Dataset items
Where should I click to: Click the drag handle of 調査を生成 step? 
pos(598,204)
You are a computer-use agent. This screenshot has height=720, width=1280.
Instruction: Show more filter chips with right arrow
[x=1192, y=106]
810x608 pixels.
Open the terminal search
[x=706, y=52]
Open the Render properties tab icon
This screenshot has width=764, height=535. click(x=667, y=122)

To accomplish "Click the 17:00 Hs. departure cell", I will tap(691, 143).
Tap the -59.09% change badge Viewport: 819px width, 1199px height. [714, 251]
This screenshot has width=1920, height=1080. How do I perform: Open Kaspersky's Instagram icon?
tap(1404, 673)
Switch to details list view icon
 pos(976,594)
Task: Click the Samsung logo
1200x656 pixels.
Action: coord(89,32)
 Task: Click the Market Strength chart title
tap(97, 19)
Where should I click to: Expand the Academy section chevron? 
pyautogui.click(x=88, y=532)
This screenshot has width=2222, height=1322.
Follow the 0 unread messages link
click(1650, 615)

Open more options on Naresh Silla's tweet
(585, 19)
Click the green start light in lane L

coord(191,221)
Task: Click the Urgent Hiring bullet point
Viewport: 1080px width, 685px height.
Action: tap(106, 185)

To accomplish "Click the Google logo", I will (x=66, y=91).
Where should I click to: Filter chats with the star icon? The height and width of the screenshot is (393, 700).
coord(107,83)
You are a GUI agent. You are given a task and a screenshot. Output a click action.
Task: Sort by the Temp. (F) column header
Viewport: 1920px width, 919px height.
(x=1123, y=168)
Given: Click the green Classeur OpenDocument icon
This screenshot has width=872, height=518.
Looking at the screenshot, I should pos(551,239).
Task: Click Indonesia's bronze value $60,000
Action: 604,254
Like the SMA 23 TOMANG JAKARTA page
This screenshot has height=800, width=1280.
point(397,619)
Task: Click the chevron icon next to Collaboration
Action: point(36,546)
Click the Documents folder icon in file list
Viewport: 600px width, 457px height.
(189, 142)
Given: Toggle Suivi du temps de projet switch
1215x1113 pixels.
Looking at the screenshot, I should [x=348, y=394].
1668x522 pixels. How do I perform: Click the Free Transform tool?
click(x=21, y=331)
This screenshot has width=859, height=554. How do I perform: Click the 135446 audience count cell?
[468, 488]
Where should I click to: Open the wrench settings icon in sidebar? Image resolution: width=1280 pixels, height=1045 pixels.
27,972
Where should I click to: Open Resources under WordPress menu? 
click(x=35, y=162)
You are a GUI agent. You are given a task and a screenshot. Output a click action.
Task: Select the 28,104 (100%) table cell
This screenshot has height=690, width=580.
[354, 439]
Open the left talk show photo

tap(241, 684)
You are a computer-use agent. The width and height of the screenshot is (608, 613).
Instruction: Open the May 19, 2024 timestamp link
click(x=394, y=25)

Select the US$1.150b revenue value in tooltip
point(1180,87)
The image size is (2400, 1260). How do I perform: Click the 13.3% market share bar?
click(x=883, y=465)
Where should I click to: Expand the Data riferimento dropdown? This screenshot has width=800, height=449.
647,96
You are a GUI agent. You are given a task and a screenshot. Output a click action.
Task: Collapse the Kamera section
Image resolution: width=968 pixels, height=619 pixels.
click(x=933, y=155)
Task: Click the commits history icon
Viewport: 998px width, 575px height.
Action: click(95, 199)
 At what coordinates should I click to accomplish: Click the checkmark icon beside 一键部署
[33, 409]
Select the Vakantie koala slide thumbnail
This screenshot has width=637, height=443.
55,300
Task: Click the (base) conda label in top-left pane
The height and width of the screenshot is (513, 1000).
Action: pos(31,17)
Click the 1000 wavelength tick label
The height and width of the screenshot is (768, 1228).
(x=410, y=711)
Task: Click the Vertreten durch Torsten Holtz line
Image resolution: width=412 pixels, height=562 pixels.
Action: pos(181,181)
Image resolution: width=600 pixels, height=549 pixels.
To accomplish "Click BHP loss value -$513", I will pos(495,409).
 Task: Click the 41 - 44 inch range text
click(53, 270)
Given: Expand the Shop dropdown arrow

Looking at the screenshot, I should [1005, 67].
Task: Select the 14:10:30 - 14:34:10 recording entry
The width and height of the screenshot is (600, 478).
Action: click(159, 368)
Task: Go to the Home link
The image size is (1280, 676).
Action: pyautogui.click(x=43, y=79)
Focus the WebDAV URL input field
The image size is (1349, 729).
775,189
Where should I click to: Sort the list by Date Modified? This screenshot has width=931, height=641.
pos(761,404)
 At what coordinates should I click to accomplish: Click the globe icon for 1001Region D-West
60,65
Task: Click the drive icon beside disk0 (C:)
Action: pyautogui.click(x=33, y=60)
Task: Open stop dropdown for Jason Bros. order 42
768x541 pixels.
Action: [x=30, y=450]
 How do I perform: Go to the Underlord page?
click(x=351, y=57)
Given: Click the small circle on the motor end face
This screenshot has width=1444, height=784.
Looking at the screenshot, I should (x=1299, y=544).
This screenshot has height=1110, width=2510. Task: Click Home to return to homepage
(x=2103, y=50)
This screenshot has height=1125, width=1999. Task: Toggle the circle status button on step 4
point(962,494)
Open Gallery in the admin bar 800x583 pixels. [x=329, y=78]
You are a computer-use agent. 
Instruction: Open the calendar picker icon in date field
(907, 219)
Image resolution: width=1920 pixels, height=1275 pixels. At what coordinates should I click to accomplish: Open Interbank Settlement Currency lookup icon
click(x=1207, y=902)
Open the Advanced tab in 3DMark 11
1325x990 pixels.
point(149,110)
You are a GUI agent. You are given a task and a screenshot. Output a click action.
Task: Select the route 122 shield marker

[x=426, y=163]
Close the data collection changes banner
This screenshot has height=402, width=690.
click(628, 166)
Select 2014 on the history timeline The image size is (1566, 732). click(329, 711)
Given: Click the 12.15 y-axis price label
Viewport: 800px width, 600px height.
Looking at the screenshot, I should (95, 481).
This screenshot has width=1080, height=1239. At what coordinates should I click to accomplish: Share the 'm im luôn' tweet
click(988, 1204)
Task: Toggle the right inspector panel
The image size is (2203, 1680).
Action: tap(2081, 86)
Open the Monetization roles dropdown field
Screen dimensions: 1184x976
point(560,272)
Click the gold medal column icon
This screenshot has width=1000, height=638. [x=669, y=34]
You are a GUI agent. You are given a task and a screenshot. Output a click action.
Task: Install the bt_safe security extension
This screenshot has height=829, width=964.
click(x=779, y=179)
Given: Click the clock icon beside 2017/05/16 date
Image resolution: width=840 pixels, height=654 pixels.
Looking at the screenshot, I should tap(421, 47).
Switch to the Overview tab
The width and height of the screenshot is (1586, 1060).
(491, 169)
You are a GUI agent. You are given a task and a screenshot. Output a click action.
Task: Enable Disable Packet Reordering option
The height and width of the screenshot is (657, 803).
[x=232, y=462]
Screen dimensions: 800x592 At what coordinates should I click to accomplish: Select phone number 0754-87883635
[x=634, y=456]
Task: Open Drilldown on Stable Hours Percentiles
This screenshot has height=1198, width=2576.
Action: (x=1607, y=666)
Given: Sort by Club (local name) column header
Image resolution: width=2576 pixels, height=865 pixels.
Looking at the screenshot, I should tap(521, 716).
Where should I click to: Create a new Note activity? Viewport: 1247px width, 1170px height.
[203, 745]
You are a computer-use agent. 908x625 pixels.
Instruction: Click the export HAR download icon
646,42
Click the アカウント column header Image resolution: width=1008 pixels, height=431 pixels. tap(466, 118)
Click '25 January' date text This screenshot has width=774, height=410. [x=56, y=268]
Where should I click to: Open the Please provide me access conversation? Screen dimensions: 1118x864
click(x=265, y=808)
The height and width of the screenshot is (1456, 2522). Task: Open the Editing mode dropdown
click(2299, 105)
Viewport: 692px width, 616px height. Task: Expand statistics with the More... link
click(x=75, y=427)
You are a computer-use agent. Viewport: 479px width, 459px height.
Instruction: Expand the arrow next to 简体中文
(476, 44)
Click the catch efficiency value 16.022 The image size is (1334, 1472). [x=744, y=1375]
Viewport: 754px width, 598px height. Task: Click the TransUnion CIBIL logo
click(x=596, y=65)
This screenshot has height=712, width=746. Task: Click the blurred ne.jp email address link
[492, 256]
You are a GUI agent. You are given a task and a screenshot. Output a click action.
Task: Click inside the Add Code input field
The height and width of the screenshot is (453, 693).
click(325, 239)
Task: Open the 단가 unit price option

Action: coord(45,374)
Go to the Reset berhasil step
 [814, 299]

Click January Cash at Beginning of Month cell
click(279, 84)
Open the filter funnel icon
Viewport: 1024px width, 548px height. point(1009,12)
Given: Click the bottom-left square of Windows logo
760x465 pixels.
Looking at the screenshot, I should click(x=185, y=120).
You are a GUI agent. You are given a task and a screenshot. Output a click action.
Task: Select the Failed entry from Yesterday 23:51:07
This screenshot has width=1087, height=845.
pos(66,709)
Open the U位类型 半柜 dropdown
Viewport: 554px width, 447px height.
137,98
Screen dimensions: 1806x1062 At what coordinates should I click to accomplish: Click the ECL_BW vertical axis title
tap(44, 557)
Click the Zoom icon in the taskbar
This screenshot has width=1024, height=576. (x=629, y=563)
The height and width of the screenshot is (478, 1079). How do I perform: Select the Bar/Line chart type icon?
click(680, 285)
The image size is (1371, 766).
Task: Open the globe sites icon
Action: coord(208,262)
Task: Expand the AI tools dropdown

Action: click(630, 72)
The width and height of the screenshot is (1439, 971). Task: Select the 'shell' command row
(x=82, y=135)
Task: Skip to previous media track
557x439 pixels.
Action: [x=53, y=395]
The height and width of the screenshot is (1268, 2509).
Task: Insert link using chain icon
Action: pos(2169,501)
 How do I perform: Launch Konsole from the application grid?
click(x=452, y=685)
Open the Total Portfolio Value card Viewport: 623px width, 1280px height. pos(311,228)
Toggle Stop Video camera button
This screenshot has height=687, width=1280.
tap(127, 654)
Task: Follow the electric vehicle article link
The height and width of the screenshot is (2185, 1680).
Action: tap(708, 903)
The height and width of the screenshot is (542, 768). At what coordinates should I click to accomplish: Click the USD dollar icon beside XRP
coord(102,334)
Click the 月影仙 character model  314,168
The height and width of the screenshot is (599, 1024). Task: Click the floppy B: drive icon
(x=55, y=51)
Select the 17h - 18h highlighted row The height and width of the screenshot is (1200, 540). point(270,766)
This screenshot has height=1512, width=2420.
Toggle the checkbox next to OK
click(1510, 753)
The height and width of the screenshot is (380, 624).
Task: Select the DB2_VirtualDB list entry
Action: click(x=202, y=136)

- [TASK STATEMENT]: Could you render the material from the line that has "Given: Click the clock" through the line that has "[x=232, y=462]" as a JSON list of strings, one per line, with blank lines left out?

- [TASK RESPONSE]:
[
  "Given: Click the clock icon beside 2017/05/16 date",
  "Image resolution: width=840 pixels, height=654 pixels.",
  "Looking at the screenshot, I should tap(421, 47).",
  "Switch to the Overview tab",
  "The width and height of the screenshot is (1586, 1060).",
  "(491, 169)",
  "You are a GUI agent. You are given a task and a screenshot. Output a click action.",
  "Task: Enable Disable Packet Reordering option",
  "The height and width of the screenshot is (657, 803).",
  "[x=232, y=462]"
]